- [Texte d'exercice]
Des scientifiques appellent à la raison
Le deuxième entretien swiss food avec les médias a réuni trois experts de renommée internationale, issus des domaines de la toxicologie, de la protection des eaux et de la sécurité des denrées alimentaires. La discussion a porté sur le traitement des valeurs seuils et leur interprétation parfois erronée dans l’opinion. Les scientifiques plaident pour plus d’objectivité.
lundi 31 août 2020
«Nous devons distinguer les valeurs seuils fixées pour des raisons sanitaires des valeurs seuils fixées pour des raisons politiques. On confond toujours les deux», constate Rex FitzGerald, toxicologue réglementaire au Swiss Centre for Applied Human Toxicology (SCAHT), à Bâle. Les valeurs seuils sanitaires définissent la dose qui n’a aucun effet néfaste sur la santé même en cas d’absorption quotidienne durant toute la vie. Il existe à côté des valeurs seuils légales qui n’ont rien à voir avec le risque sanitaire.

- [Tâches à réaliser]
1. Recopiez sans rien modifier le passage du texte sur les valeurs seuils qui va de « Des scientifiques appellent » jusqu'à « pour plus d’objectivité. ».
2. Traduisez en anglais cette phrase tirée du texte sur les valeurs seuils : « Les valeurs seuils sanitaires définissent la dose qui n’a aucun effet néfaste sur la santé même en cas d’absorption quotidienne durant toute la vie. »
Les données proviennent d'une autre source que le texte sur les valeurs seuils.

- [Données d'étude]
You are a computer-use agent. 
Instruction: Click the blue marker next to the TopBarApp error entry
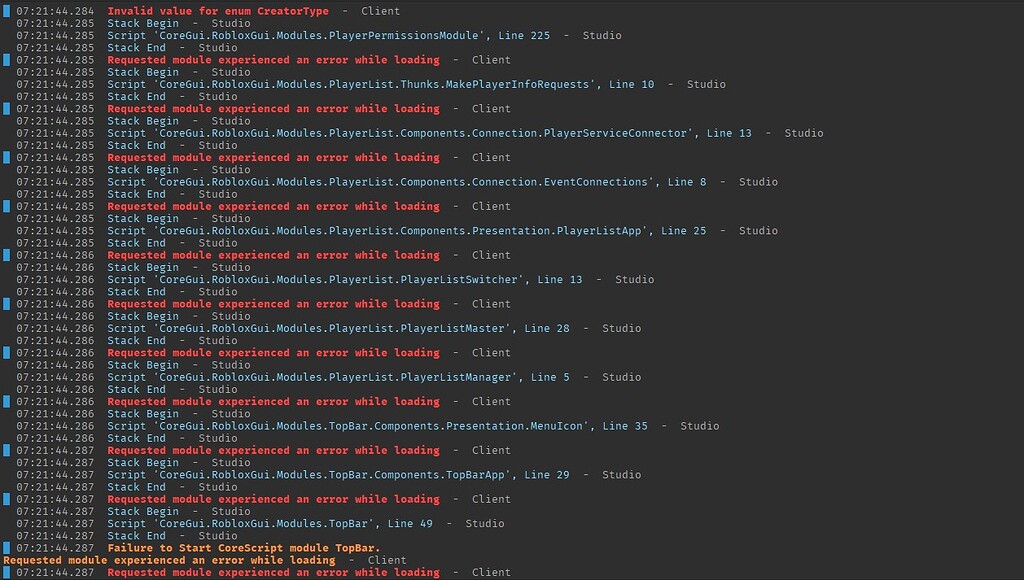coord(4,449)
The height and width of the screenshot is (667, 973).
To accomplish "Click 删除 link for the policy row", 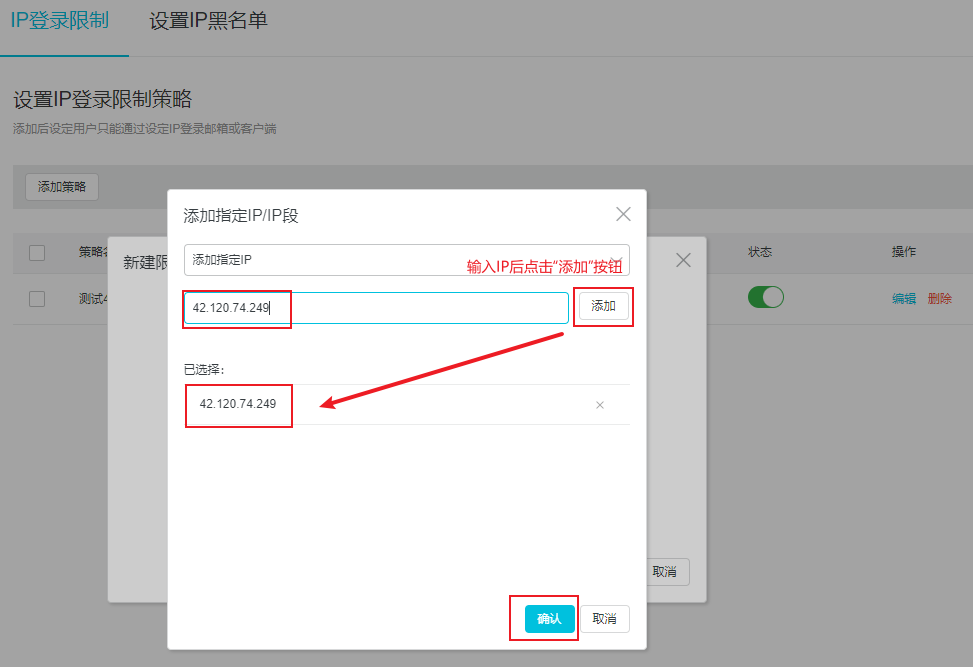I will coord(939,298).
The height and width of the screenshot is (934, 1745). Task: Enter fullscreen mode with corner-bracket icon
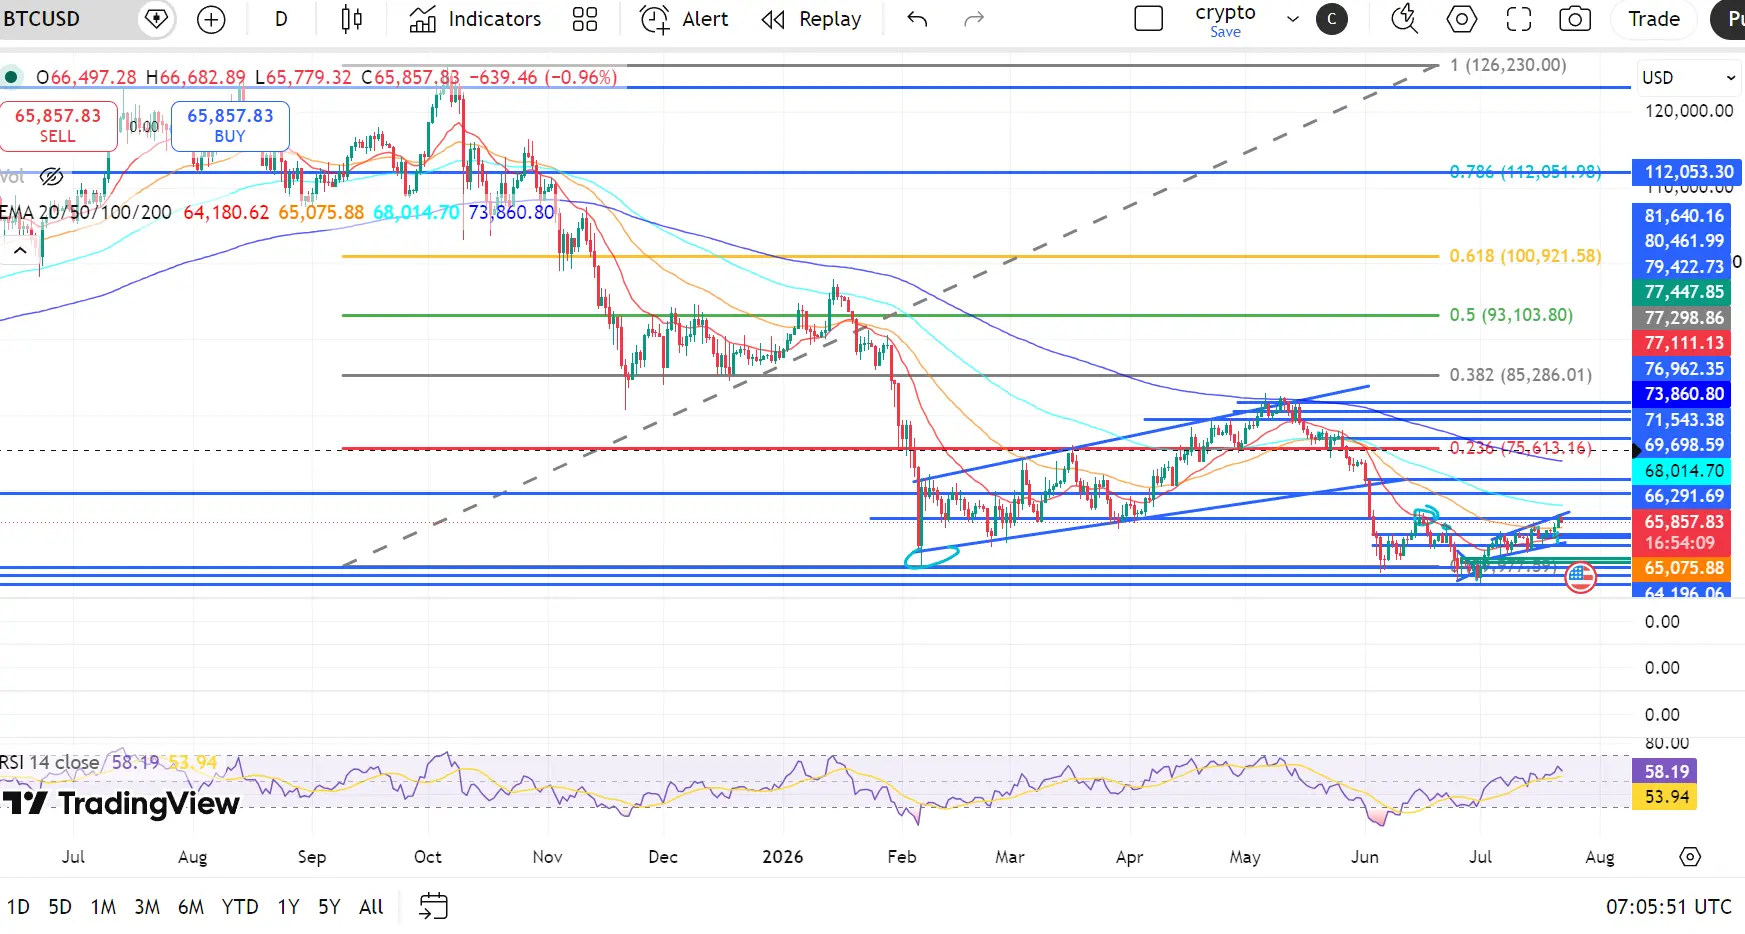[1519, 19]
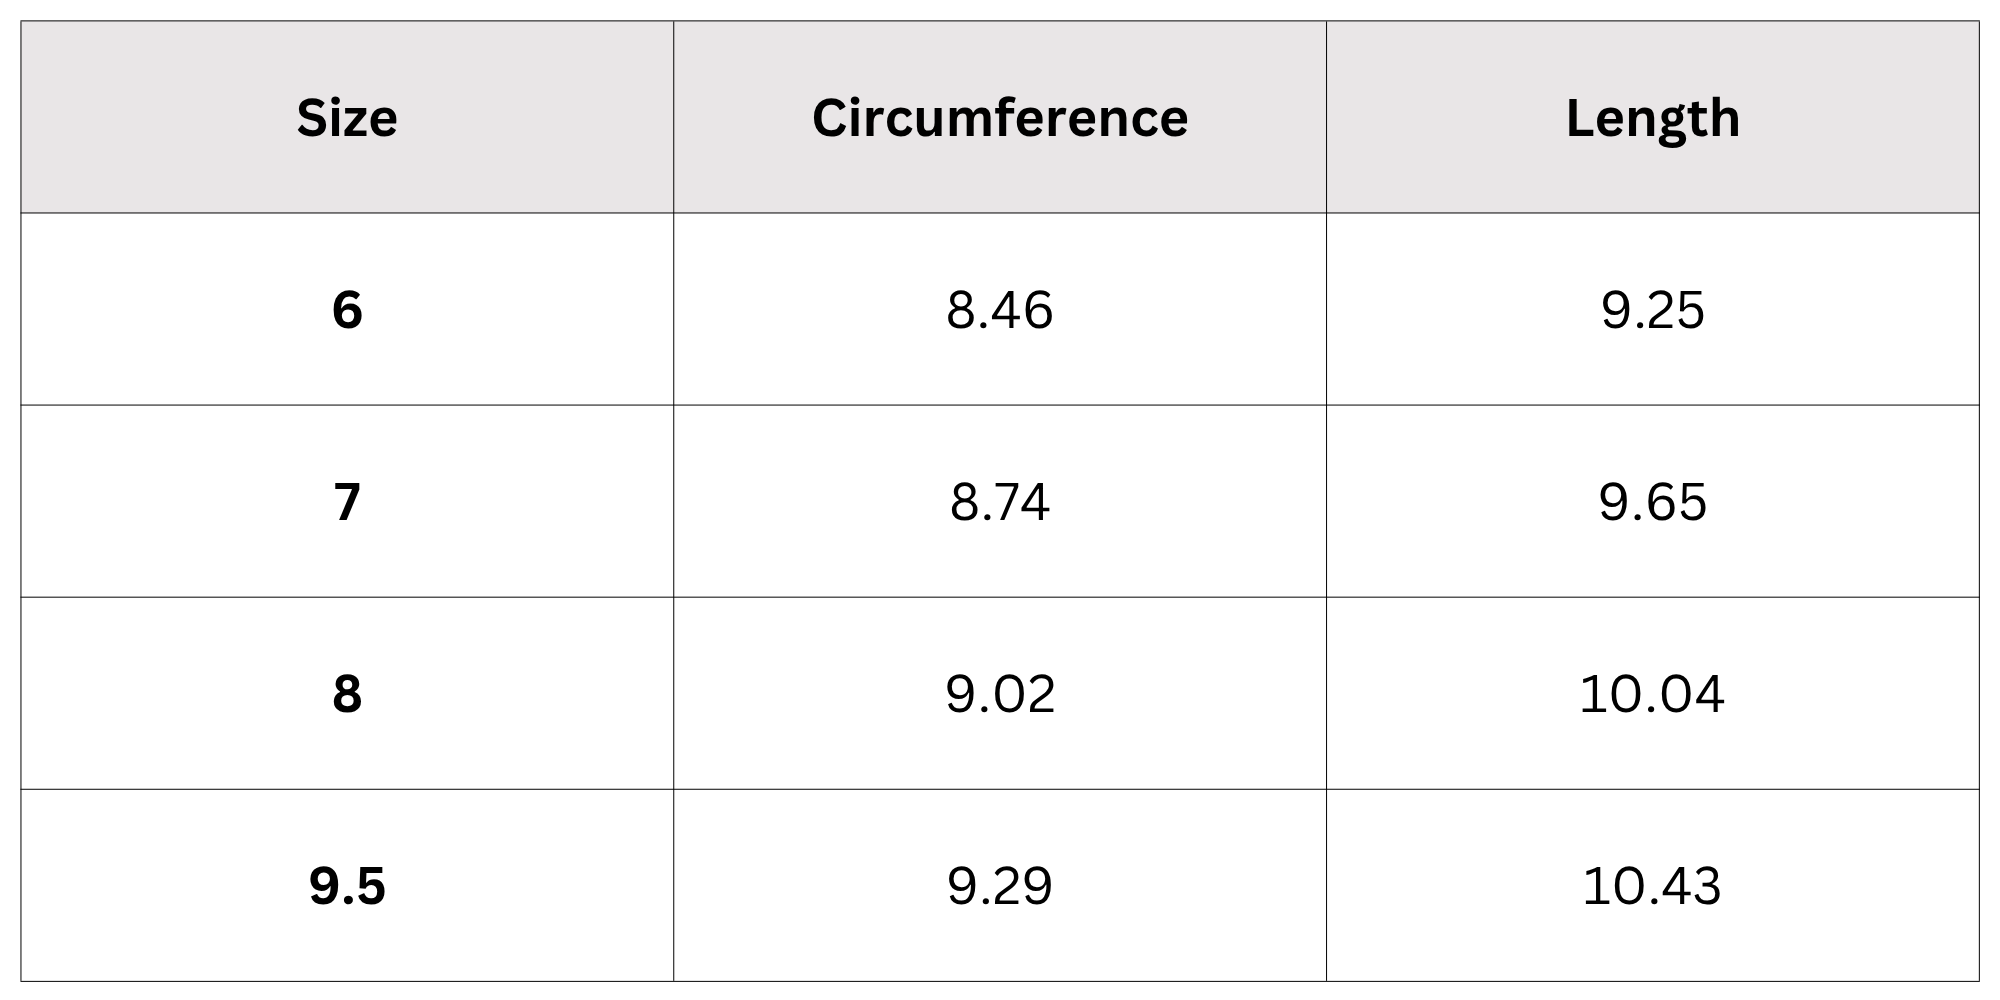This screenshot has width=2000, height=1000.
Task: Select the size 9.5 cell
Action: (347, 885)

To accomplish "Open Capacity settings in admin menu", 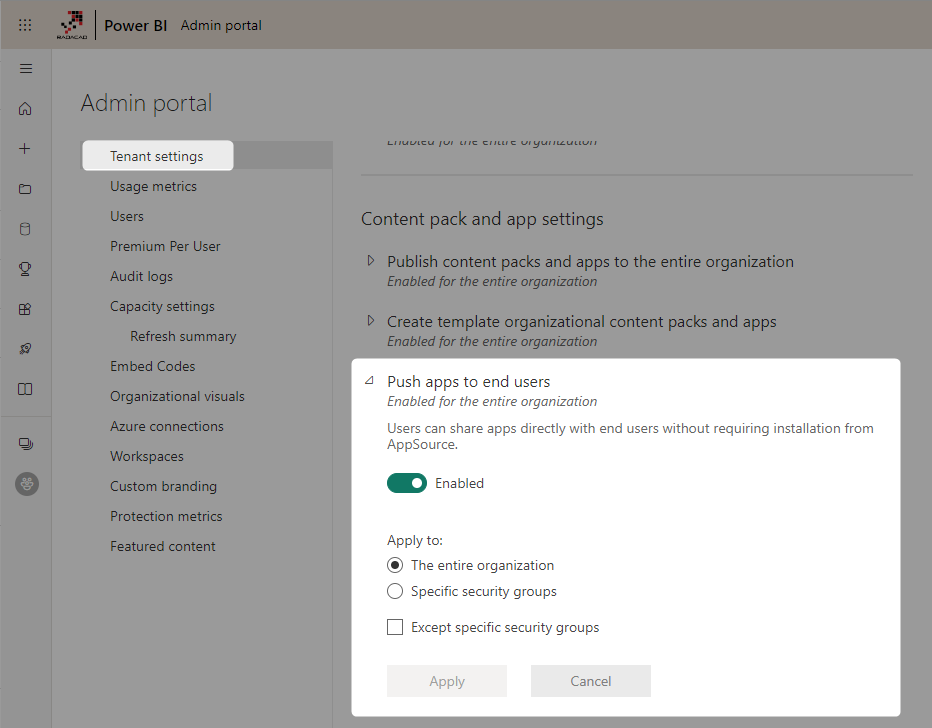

- [Réponses]
1.
Des scientifiques appellent à la raison
Le deuxième entretien swiss food avec les médias a réuni trois experts de renommée internationale, issus des domaines de la toxicologie, de la protection des eaux et de la sécurité des denrées alimentaires. La discussion a porté sur le traitement des valeurs seuils et leur interprétation parfois erronée dans l’opinion. Les scientifiques plaident pour plus d’objectivité.

2. Health-based threshold values define the dose that has no adverse effect on health, even when absorbed daily over an entire lifetime.